The Associated Press
Jan 17 2005

Vatican says archbishop kidnapped in Iraq

THE ASSOCIATED PRESS

VATICAN CITY — A Catholic archbishop in Mosul, Iraq, has been
kidnapped, the Vatican said Monday.

It identified the kidnapped man as Archbishop Basile Georges
Casmoussa, 66, of the Syrian Catholic Church, one of the branches of
the Roman Catholic Church.

“The Holy See deplores in the firmest way such a terrorist act,” a
Vatican statement said, demanding that he be freed immediately.
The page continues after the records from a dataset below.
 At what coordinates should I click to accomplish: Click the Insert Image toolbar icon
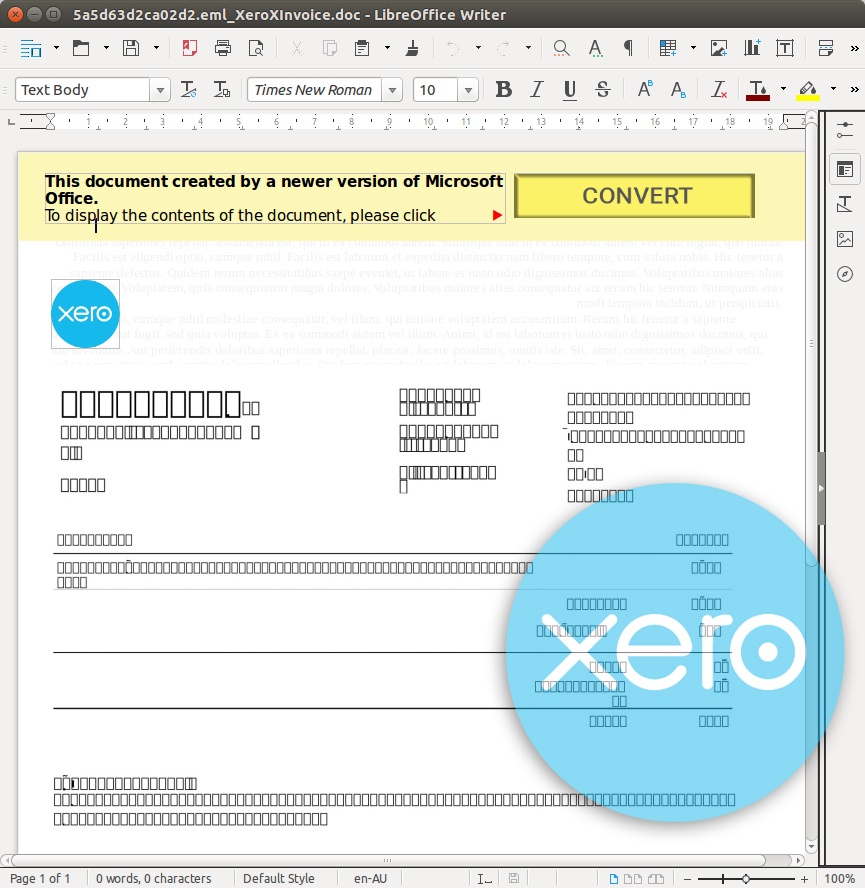[718, 47]
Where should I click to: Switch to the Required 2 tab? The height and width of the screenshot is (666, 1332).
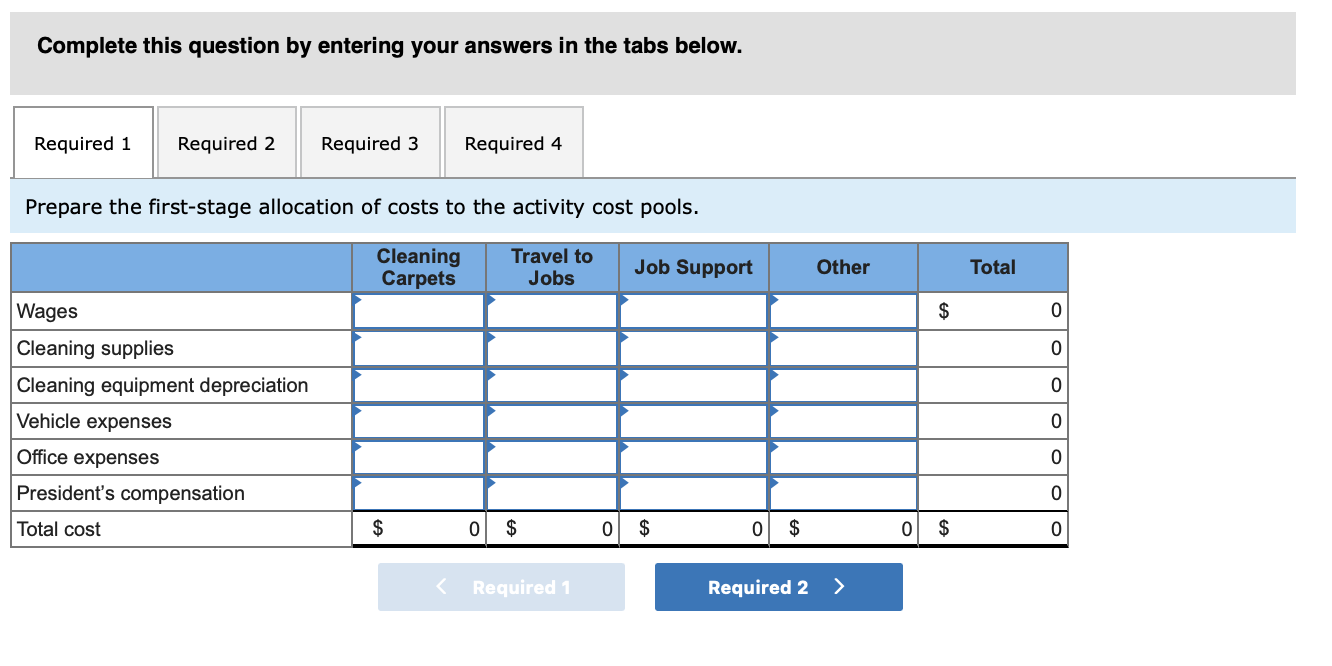tap(227, 143)
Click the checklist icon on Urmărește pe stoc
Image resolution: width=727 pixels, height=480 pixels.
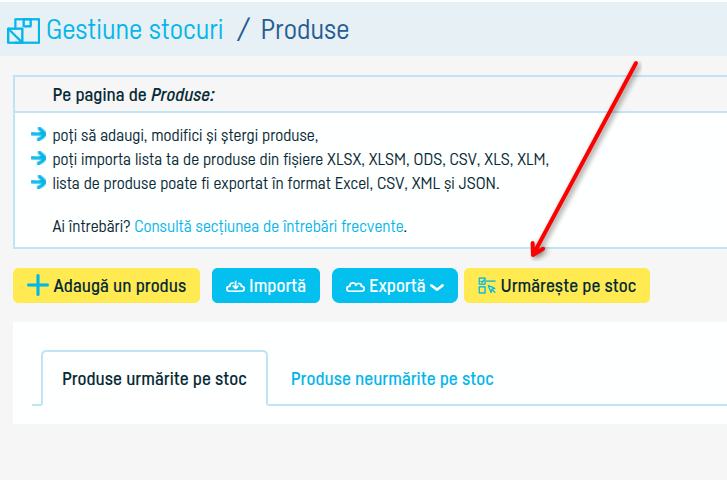tap(487, 286)
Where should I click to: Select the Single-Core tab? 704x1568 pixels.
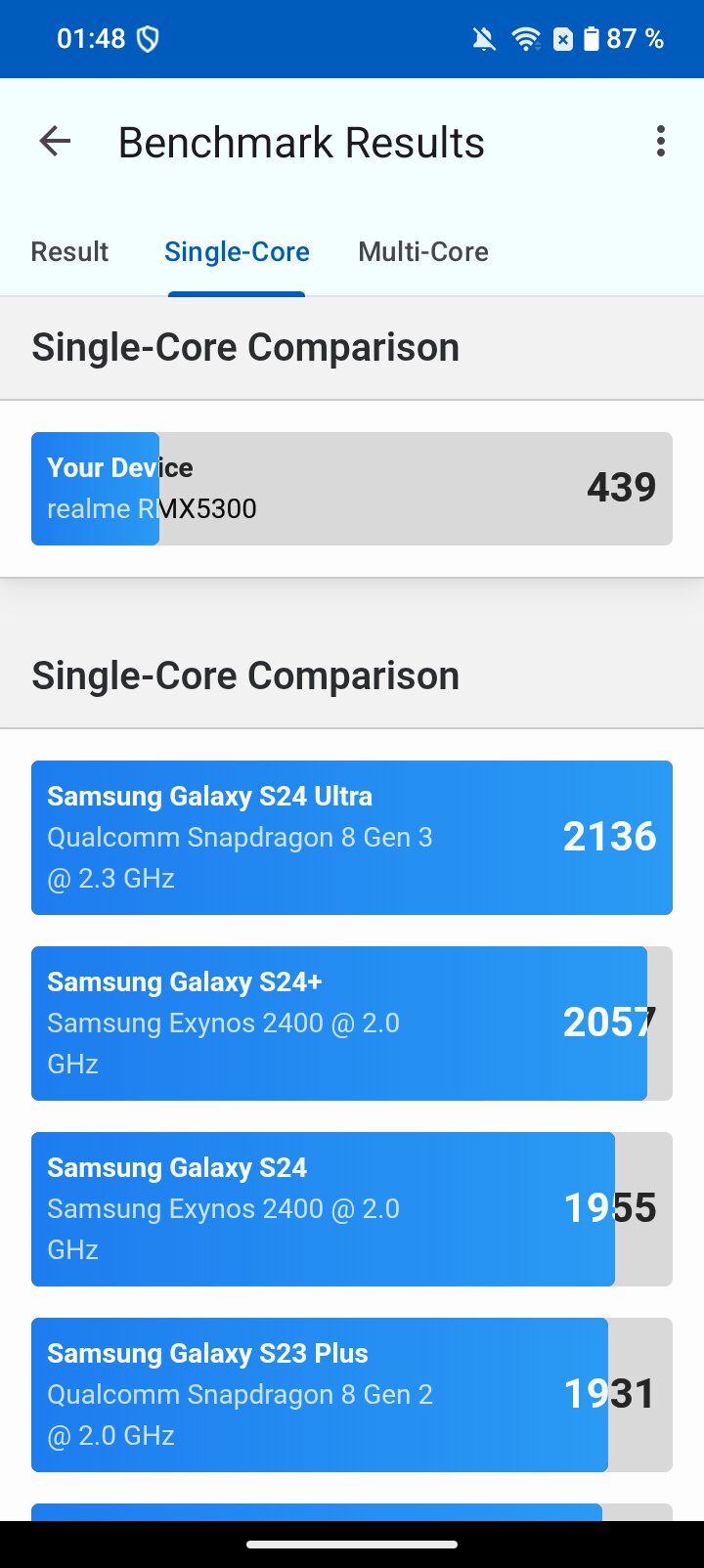click(x=237, y=252)
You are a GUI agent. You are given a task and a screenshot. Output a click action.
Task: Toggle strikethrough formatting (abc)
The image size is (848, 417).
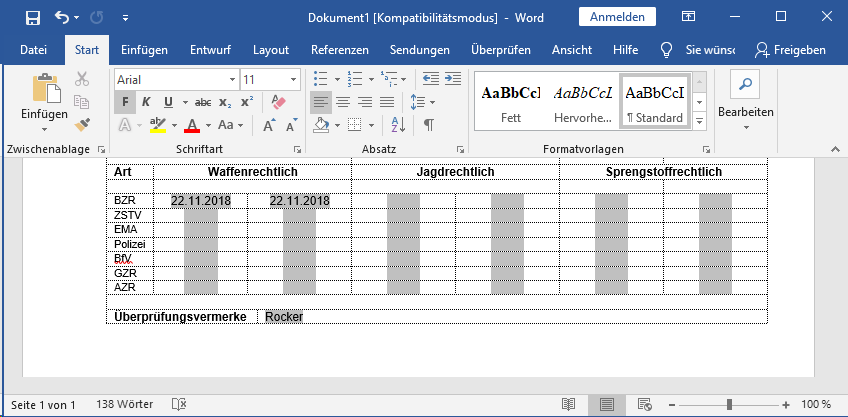[x=203, y=102]
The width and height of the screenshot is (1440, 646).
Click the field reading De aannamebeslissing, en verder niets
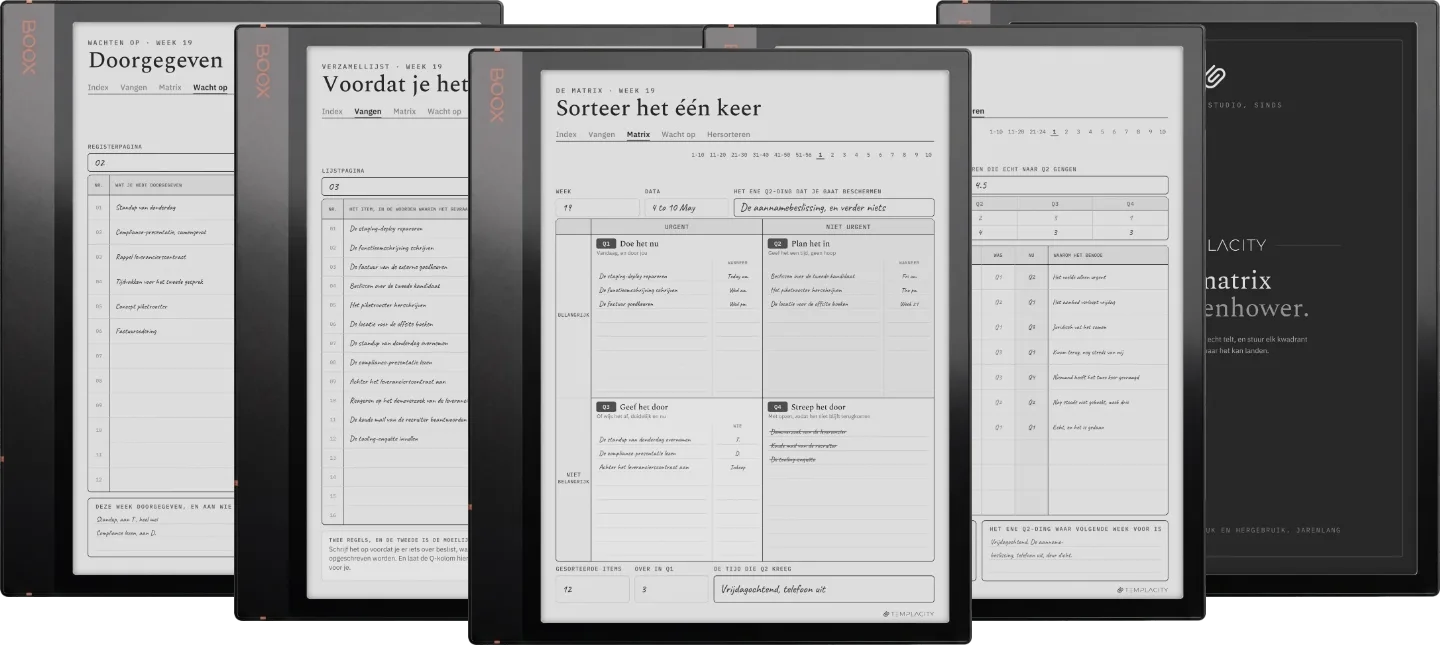coord(834,208)
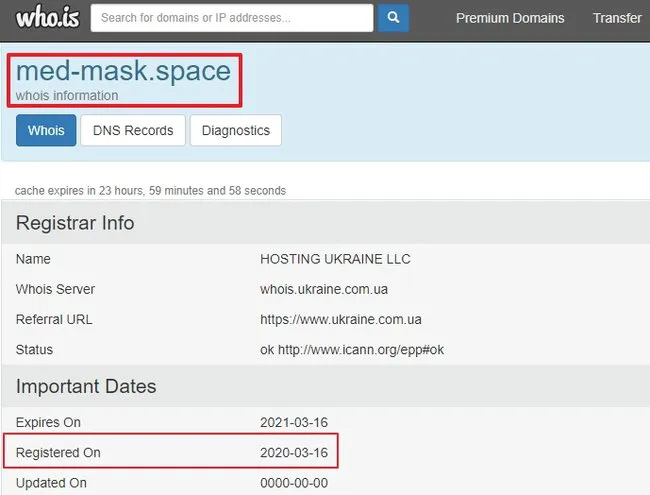Open the Transfer menu item
650x495 pixels.
tap(617, 18)
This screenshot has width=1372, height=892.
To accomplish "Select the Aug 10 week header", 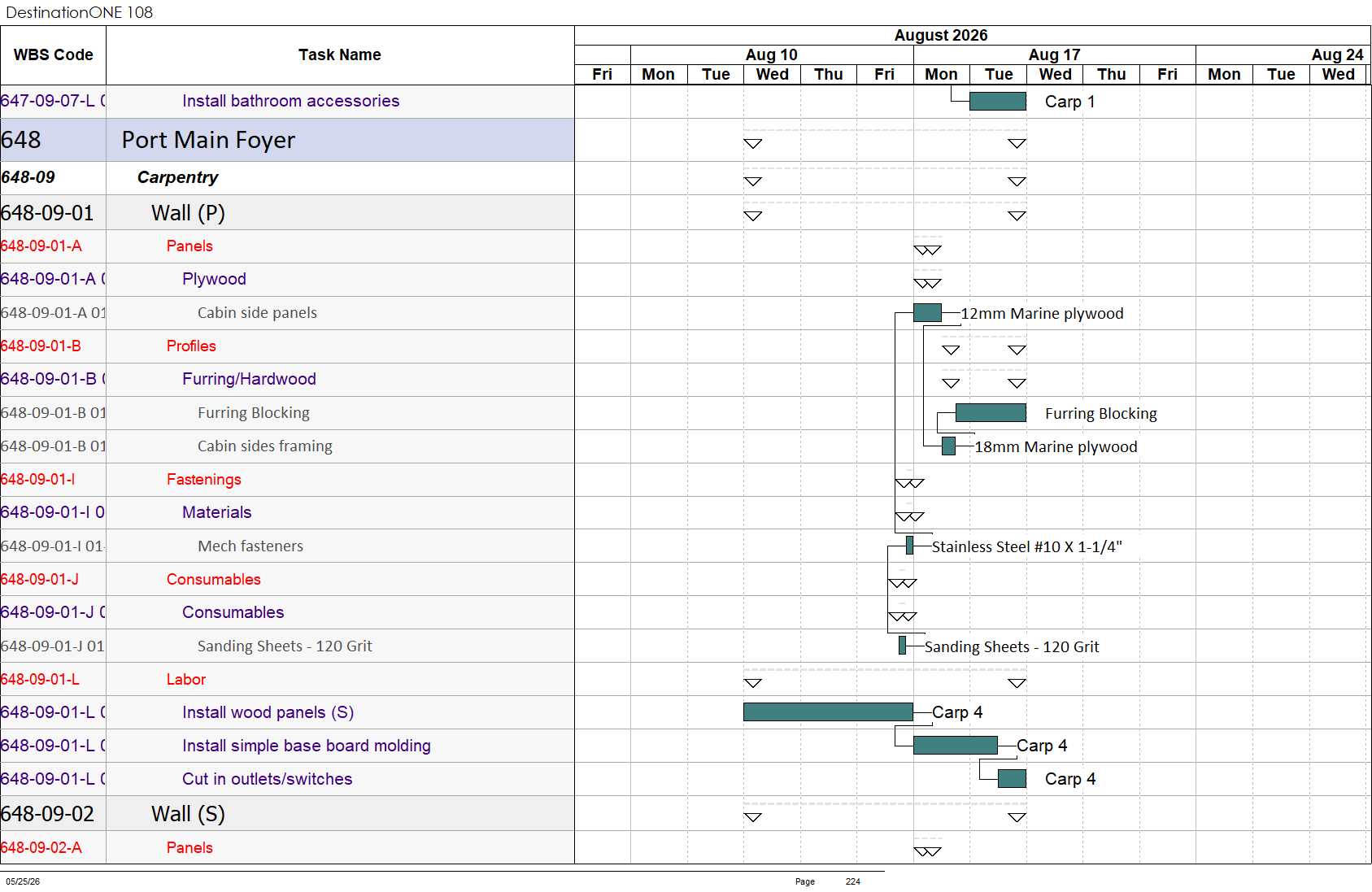I will click(772, 54).
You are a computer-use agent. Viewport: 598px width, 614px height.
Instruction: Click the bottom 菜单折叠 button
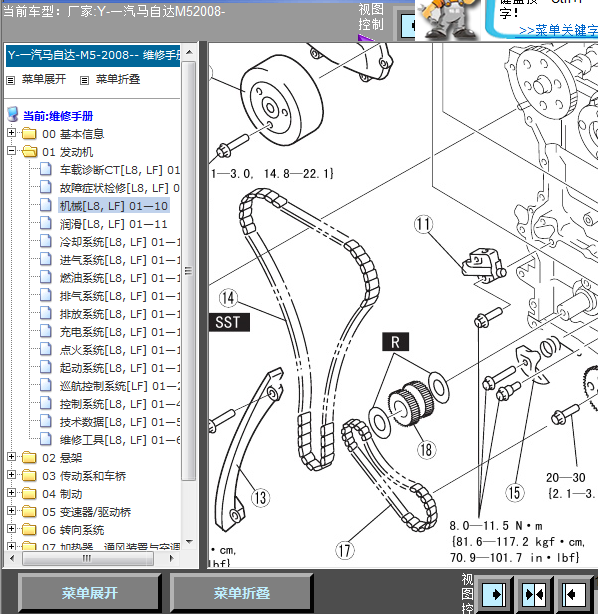click(242, 593)
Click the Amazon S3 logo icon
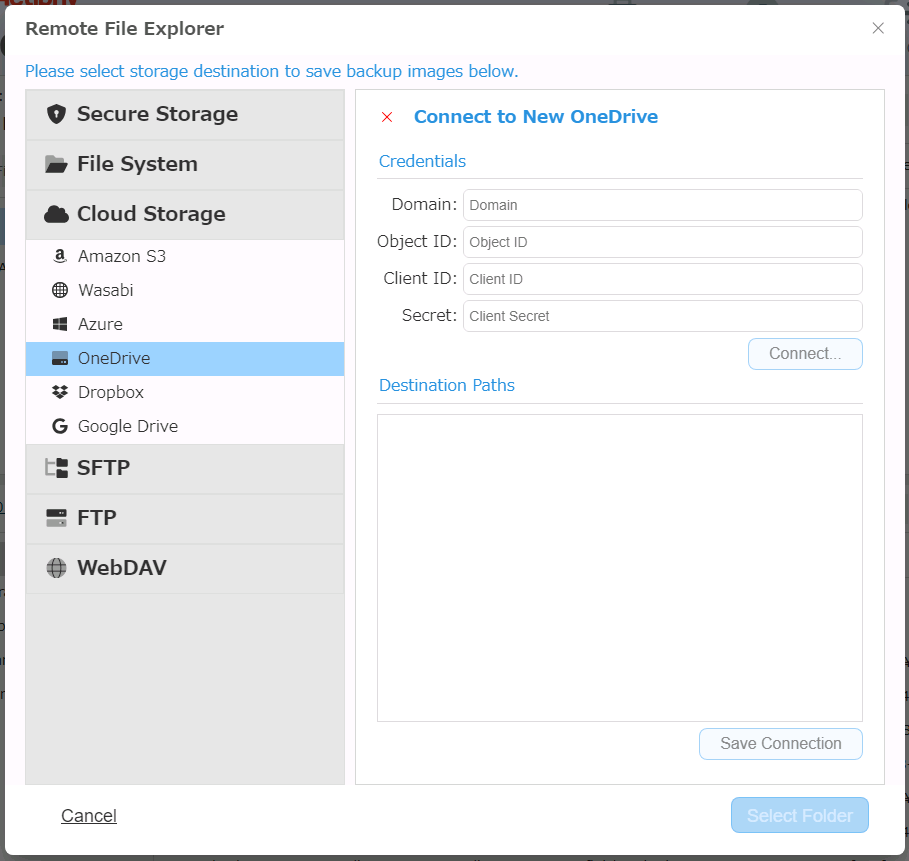The height and width of the screenshot is (861, 909). coord(59,257)
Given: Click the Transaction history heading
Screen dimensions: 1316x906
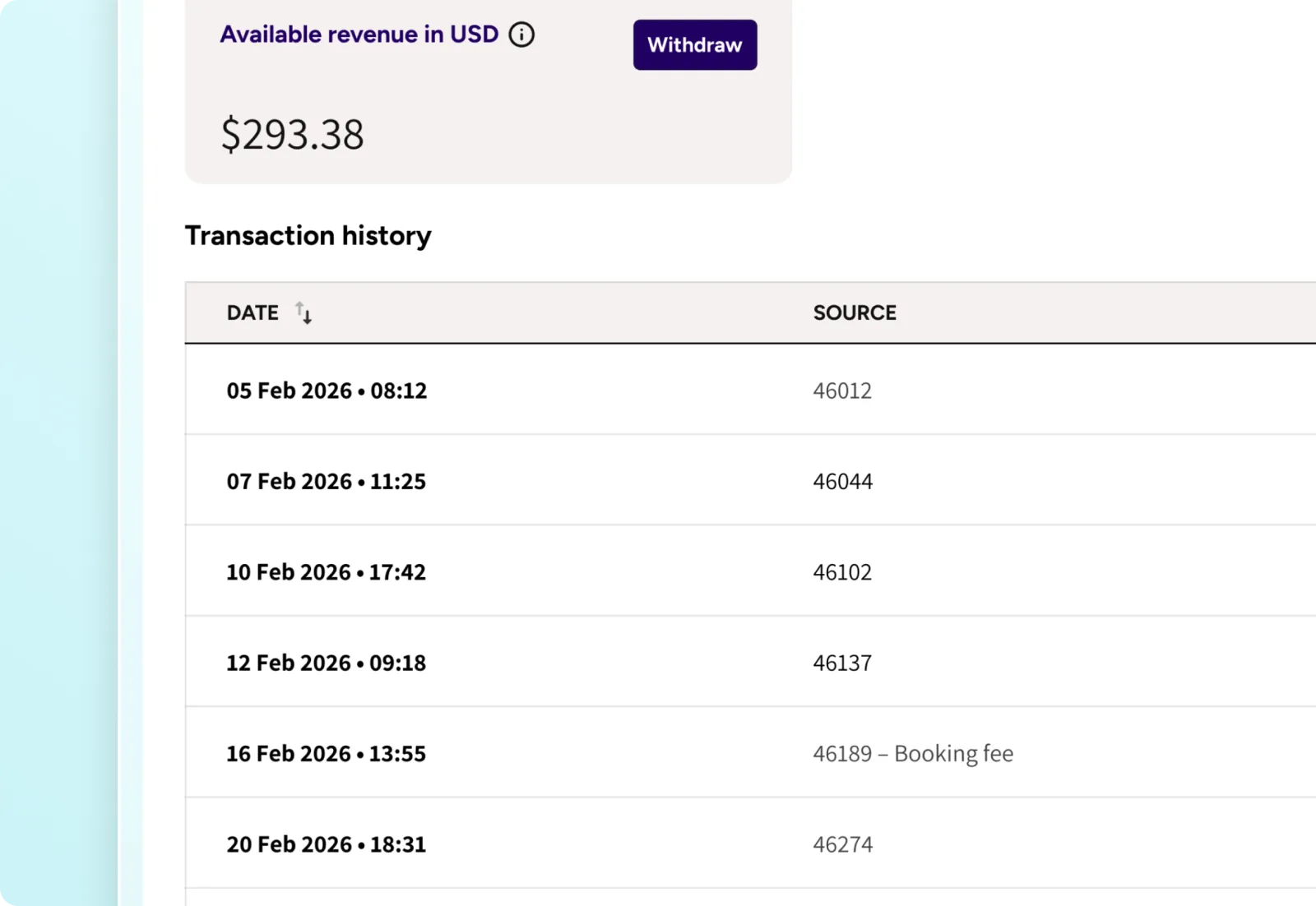Looking at the screenshot, I should click(308, 236).
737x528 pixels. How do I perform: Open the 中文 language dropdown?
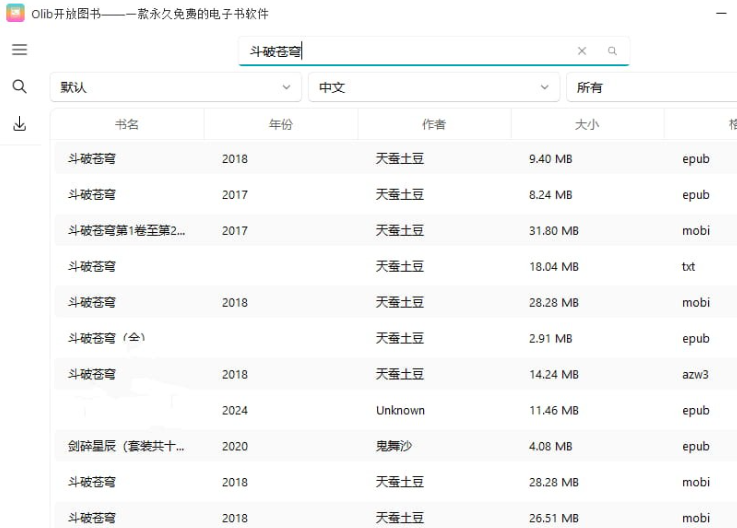point(433,87)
A priest in Iraq said on condition of anonymity that the archbishop
was walking in front of the Al-Bishara church in Mosul’s eastern
neighborhood of Muhandeseen when gunmen forced him into a car and
drove away.

Mosul is a northern Iraqi city that in recent months has been a
hotspot of violent insurgency.

The reason for the kidnapping was unclear, but Christians — tens of
thousands of whom live in and around Mosul — have been subjected to
attacks in the past.

Christians make up just 3 percent of Iraq’s 26 million people. The
major Christian groups in Iraq include Chaldean-Assyrians and
Armenians. There are small numbers of Roman Catholics.

Officials estimate that as many as 15,000 Iraqi Christians have left
the country since August, when four churches in Baghdad and one in
Mosul were attacked in a coordinated series of car bombings. The
attacks killed 12 people and injured 61 others.

Another church was bombed in Baghdad in September.